▸ **Passage choisi**
+ + + + + + +

Son organisation a fait le relais avec les archéologues irakiens ayant bénéficié, grâce à des financements américains, de formations de l'institut Smithsonian pour "sauver" Nimrod et préserver ses vestiges.
A ce jour, 70% des travaux de collecte ont été effectués dans les ruines du palais assyrien. Il faudra douze mois pour les terminer intégralement avant d'entamer la restauration à proprement parler, une "opération compliquée", reconnaît-il.
- Recoller les morceaux -
La restauration nécessitera "une expertise étrangère", et "un soutien international", tant "la destruction s'est faite de manière barbare", ajoute-t-il. Un coup porté au coeur "d'un des sites antiques les plus importants de la civilisation mésopotamienne".
Nimrod "témoigne de l'art et de l'architecture de la civilisation assyrienne, à un moment où sa production artistique atteignait des sommets", rappelle-t-il.
Fouillée dès le XIXe siècle, Nimrod avait acquis une renommée internationale lorsque d'immenses lamassu furent rapportées au British Museum de Londres, ou au Louvre de Paris.

+ + + + + + +

▸ **Données brutes**
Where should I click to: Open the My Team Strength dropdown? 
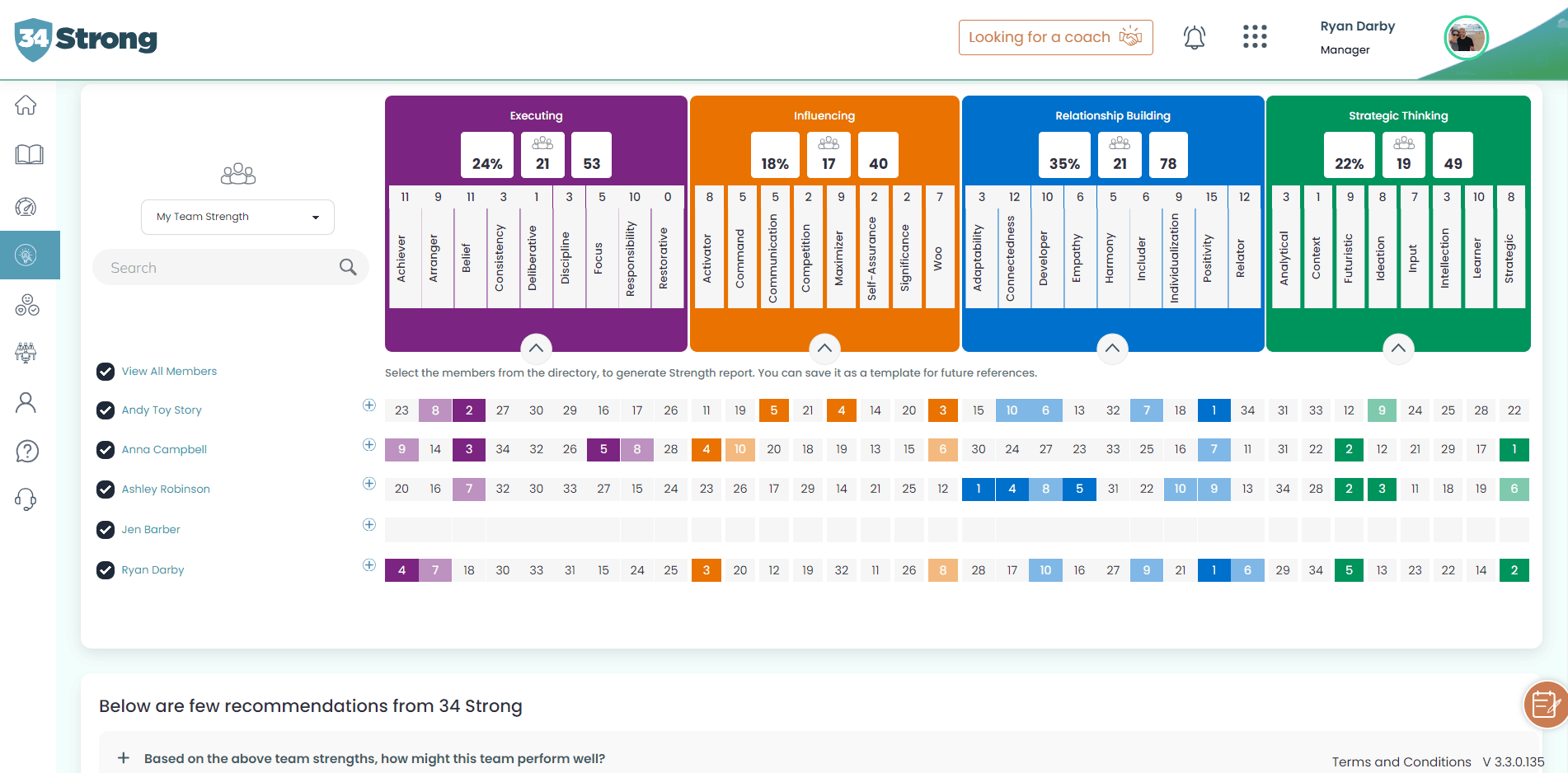click(237, 217)
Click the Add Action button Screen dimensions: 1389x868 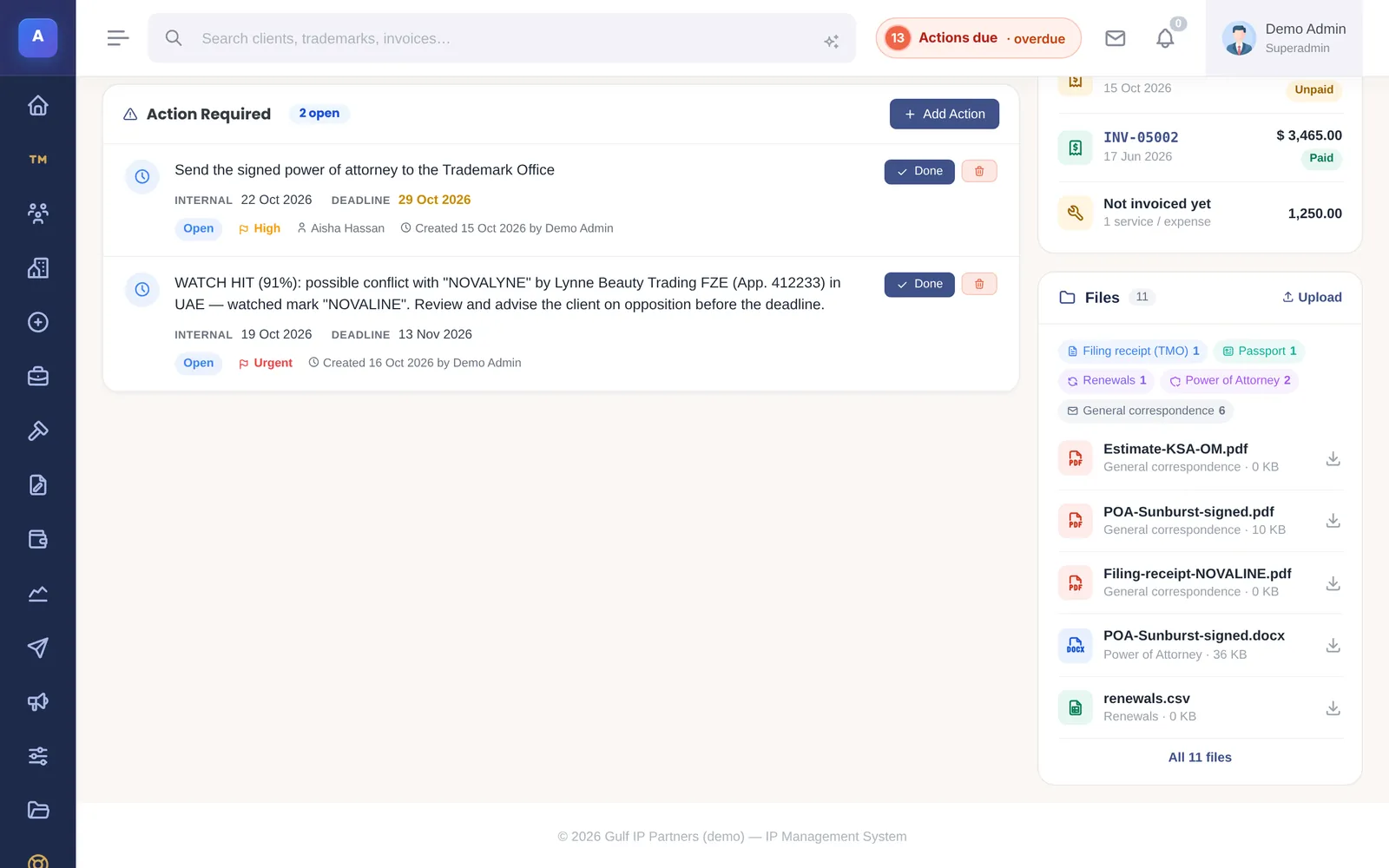tap(945, 114)
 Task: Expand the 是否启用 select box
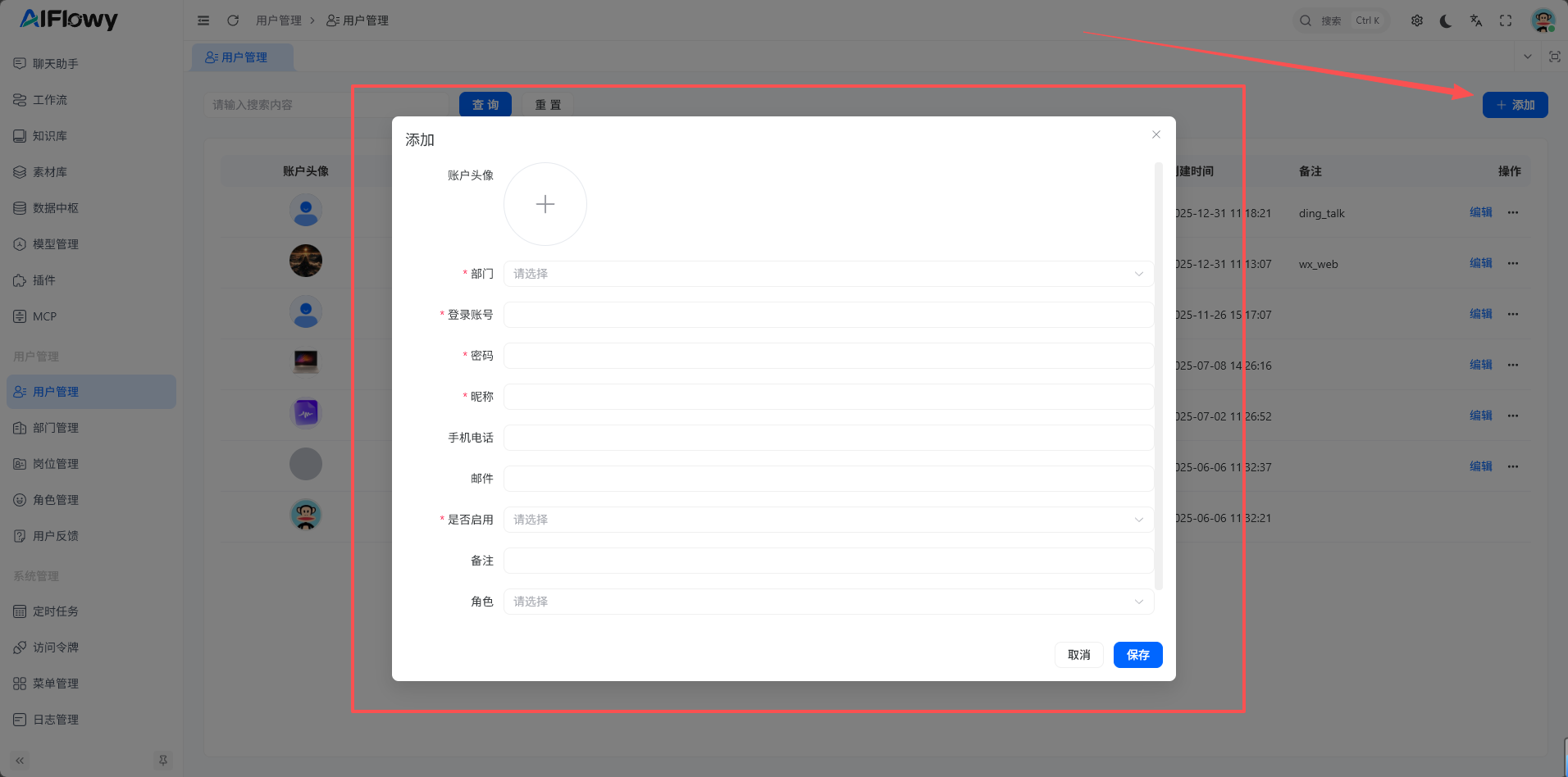(828, 520)

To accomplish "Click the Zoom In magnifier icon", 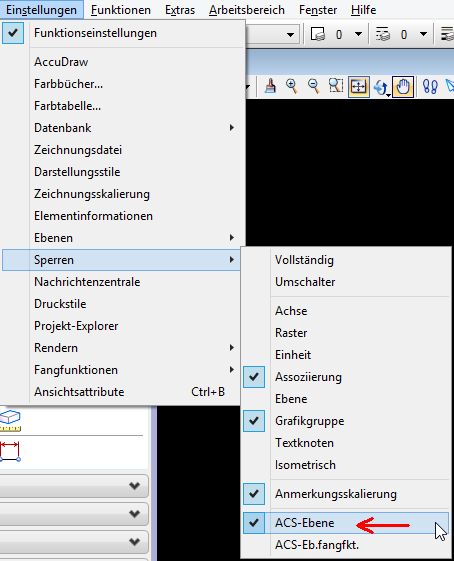I will point(292,86).
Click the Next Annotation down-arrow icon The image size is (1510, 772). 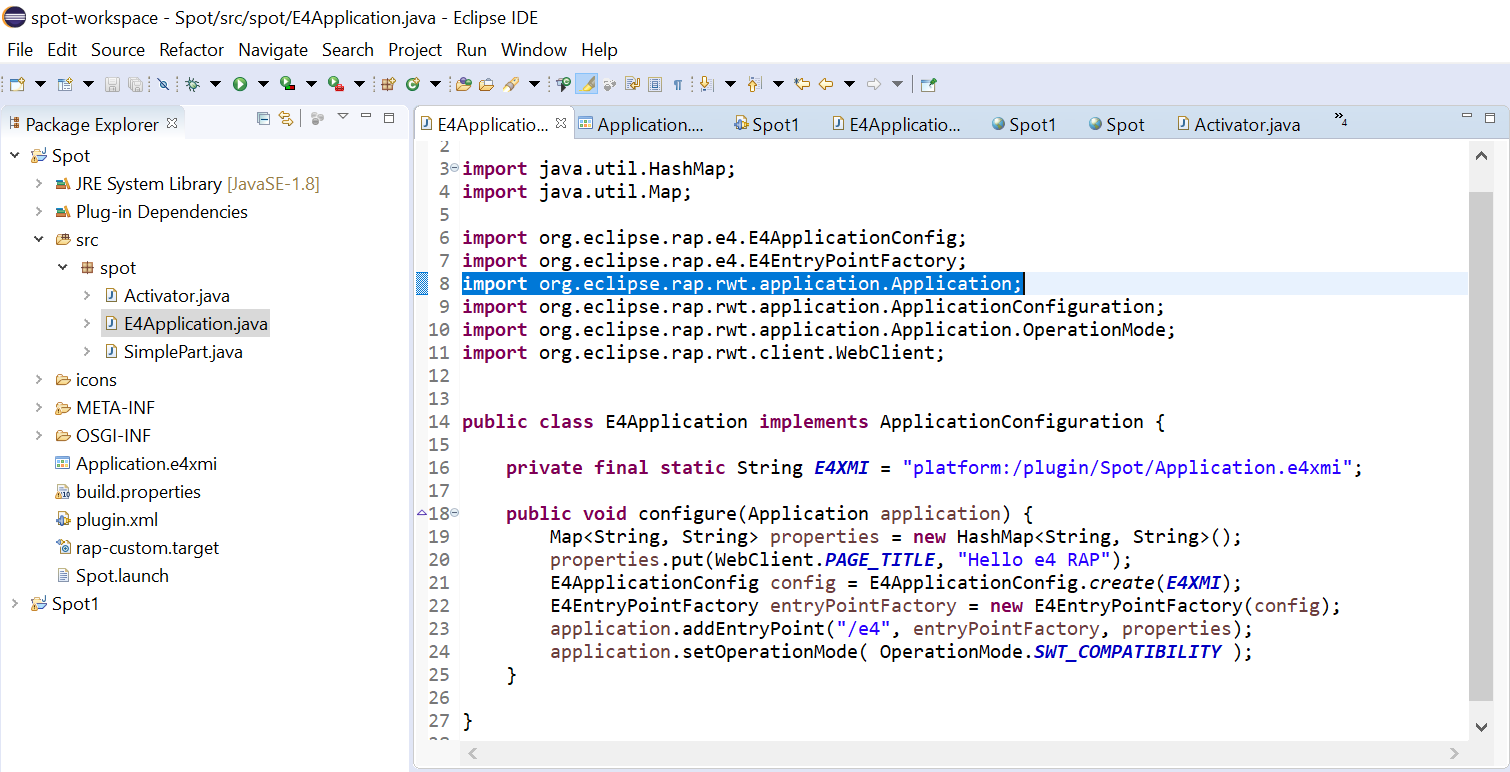pos(706,84)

+ + + + + + +

▸ **Défi 1**
D'après le passage sur Nimrod, combien de temps faudra-t-il pour terminer intégralement les travaux de collecte ?
▸ **Défi 2**
Reprenez le passage sur Nimrod à la suite de sa dernière phrase.

▸ **Résultat obtenu 1**
Douze mois.

▸ **Résultat obtenu 2**
D'autres artefacts venus du site --où séjourna l'autrice britannique Agatha Christie avec son deuxième mari, un archéologue-- étaient exposés à Mossoul et à Bagdad.
En visite à Nimrod, le ministre de la Culture a salué "l'effort difficile" de ses archéologues pour rassembler les pièces brisées, en comparant ce qu'ils avaient sous la main avec "des dessins et des photos".
Il rappelle que les destructions rendent pour l'heure impossible le recensement des antiquités volées par l'EI.
Pour recoller les morceaux, ses équipes auront besoin "d'expertises supplémentaires" et de "financements", plaide-t-il.
"Il nous faut des produits spéciaux, propres à l'archéologie, pour recoller ces fragments qui ont été brisés", explique le responsable.
Son pronostic: environ "dix ans" de travail avant de voir les vestiges du palais entiers à nouveau.